**Verilen Metin**
++++++++
Yerel Kültürler ve Tanrısal İlkeler Birbiriyle Bağdaşır mı?
KUZEY AVRUPALI Stephen adlı bir Şahit, dolgun vakitli vaiz olarak bir Afrika ülkesine tayin edildi. Oralı bir biraderle kasabayı dolaşırken, birader elini tutunca çok şaşırdı.
Stephen için kalabalık bir caddede bir adamla el ele tutuşarak yürüme düşüncesi bile ürkütücüydü. Onun kültüründe bu tür bir hareket eşcinselliği çağrıştırıyordu. (Romalılar 1:27) Ancak, Afrikalı birader için el ele tutuşmak sadece arkadaşça bir jestti. Uzatılan elin geri çevrilmesi, arkadaşlığın reddedildiği anlamına gelirdi.
Kültür çatışmaları bizi neden ilgilendirmelidir? Çünkü, her şeyden önce Yehova’nın kavmi ‘bütün milletlerden insanları öğrenci yapmakla’ ilgili kutsal görevini yerine getirmeye isteklidir. (Matta 28:19) Bunu başarabilmek için bazıları hizmet açısından ihtiyacın daha büyük olduğu yerlere taşındılar. Yeni çevrelerinde başarılı olabilmek için, karşılaştıkları farklı kültürleri anlamalı ve onlara uyum sağlamalıdırlar. Sonra, iman kardeşleriyle birlik içinde çalışıp halka yönelik hizmette daha etkili olabilirler.
++++++++
**Malzeme**
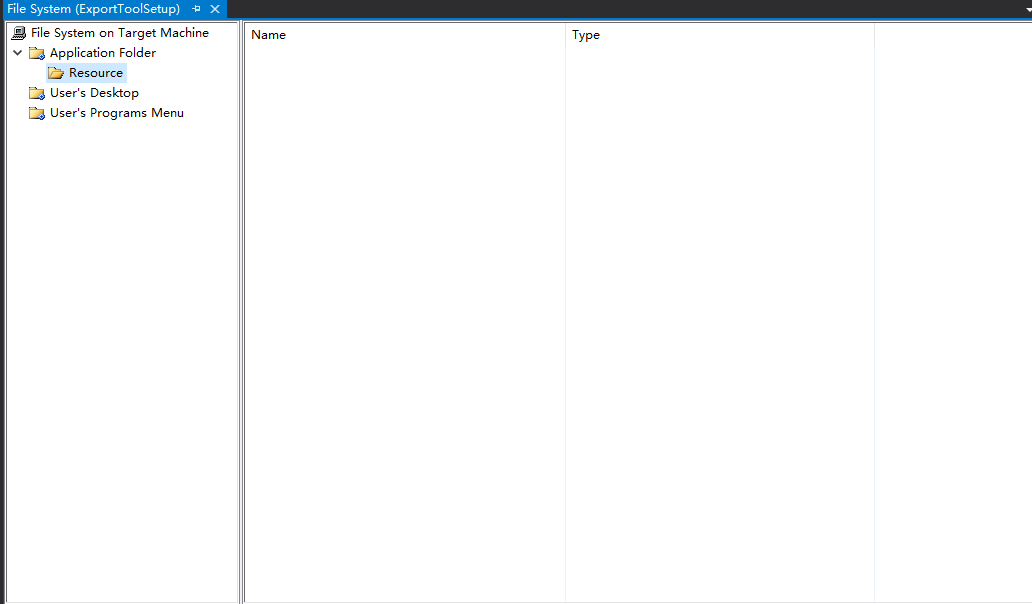This screenshot has width=1032, height=604.
Task: Select File System on Target Machine root
Action: coord(120,33)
++++++++
**İstenen**
Kültür çatışmalarını konu alan metne göre, Afrikalı birader için el ele tutuşmak ne anlama gelmekteydi?

**Yanıt**
Afrikalı birader için el ele tutuşmak sadece arkadaşça bir jestti.